**Document excerpt:**
"""
Friday, January 29, 2010

Solar-powered bibles sent to Haiti

As international aid agencies rush food, water and medicine to Haiti's earthquake victims, a United States group is sending Bibles.

But these aren't just any Bibles; they're solar-powered audible Bibles that can broadcast the holy scriptures in Haitian Creole to 300 people at a time.

The Faith Comes By Hearing organisation says its Bible, called the Proclaimer, delivers "digital quality" and is designed for "poor and illiterate people".

It says 600 of the devices are already on their way to Haiti.

The Albuquerque-based organisation says it is responding to the Haitian crisis by "providing faith, hope and love through God's word in audio".

The audio Bible can bring the "hope and comfort that comes from knowing God has not forgotten them through this tragedy," a statement on its website says.

"The Proclaimer is self-powered and can play the Bible in the jungle, desert or ... even on the moon!"

Tens of thousands of Port-au-Prince residents are living outdoors because their homes have collapsed or they fear aftershocks following Wednesday's quake.

While people suffer and die, they still push their hate-filled lies, their religion, over fool, water, or shelter. No real human would do such a thing. The people in 'Faith Comes By Hearing' aren't humans. They're soulless monsters. If they had any hearts they'd send food, not electronic bibles. Fucking barbarians.
"""
**Available data:**
"""
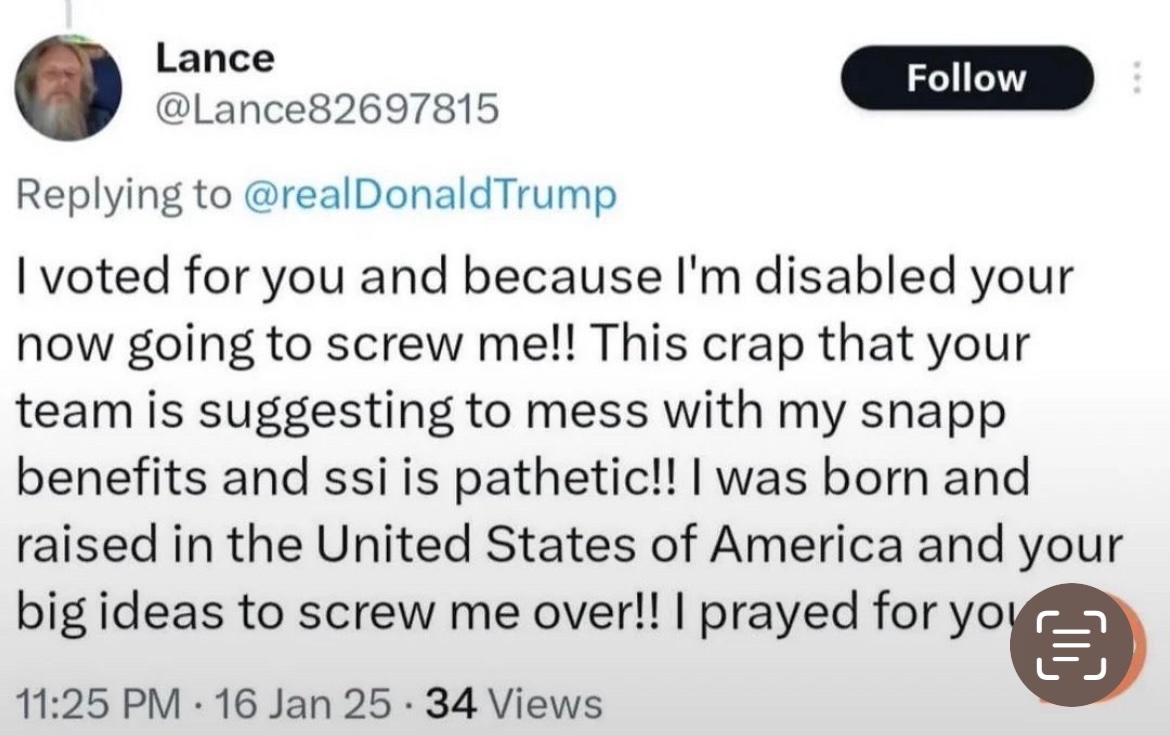The width and height of the screenshot is (1170, 736).
Task: Click the 11:25 PM timestamp
Action: click(98, 704)
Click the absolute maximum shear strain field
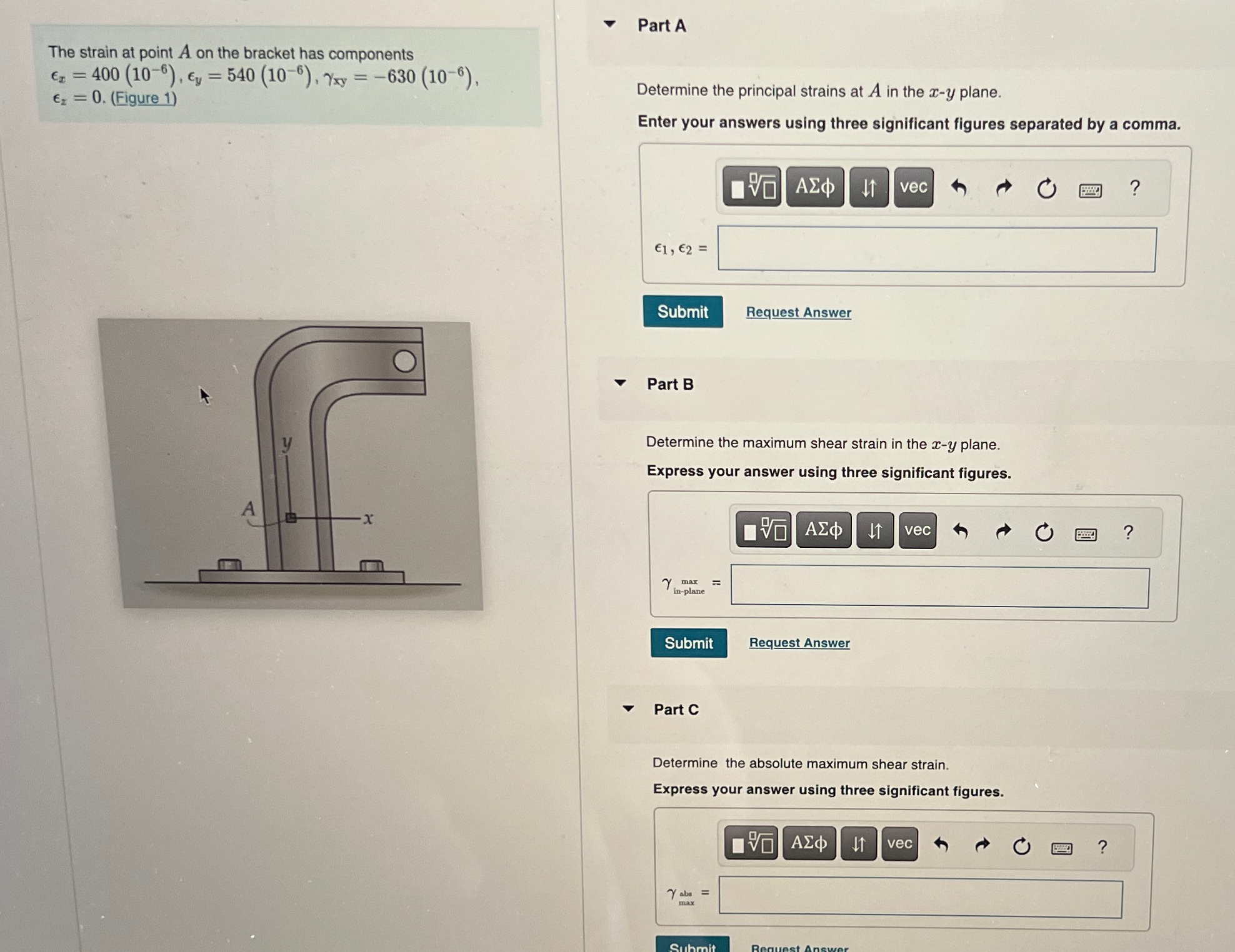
"""
**Parts of the exercise:**
1/ In the post about solar-powered Bibles sent to Haiti, why are tens of thousands of Port-au-Prince residents living outdoors? Answer in one to three sentences.
2/ Write the next part of the post about solar-powered Bibles sent to Haiti, picking up after its final sentence.
None of the material is needed here.

**Answers for the exercise:**
1/ Their homes have collapsed, or they fear aftershocks following Wednesday's quake.

2/
2 comments:

Ken said...

Am I understanding this correctly?
For the past few years atheists worldwide have literally wasted enormous amounts of money during times of recession, war and poverty not in helping anyone in any material need but in order to purchase bus ads and billboards attempting to demonstrated just how clever they consider themselves to be; and now they want to become the charity police—please!
Futher dissection of this particular atheist hypocrisy here.

Christopher Miller said...

It is the concept of trying to cash in your idea on a tragedy that is bad. E-bibles aren't charity. These people in Haiti don't need e-bibles, they need food. If you send a religious document it is obvious you're trying to trick weak and suffering people.

Also, in your example of billboards, both theists and atheists get them so I don't see the theists on higher grounds there than atheists.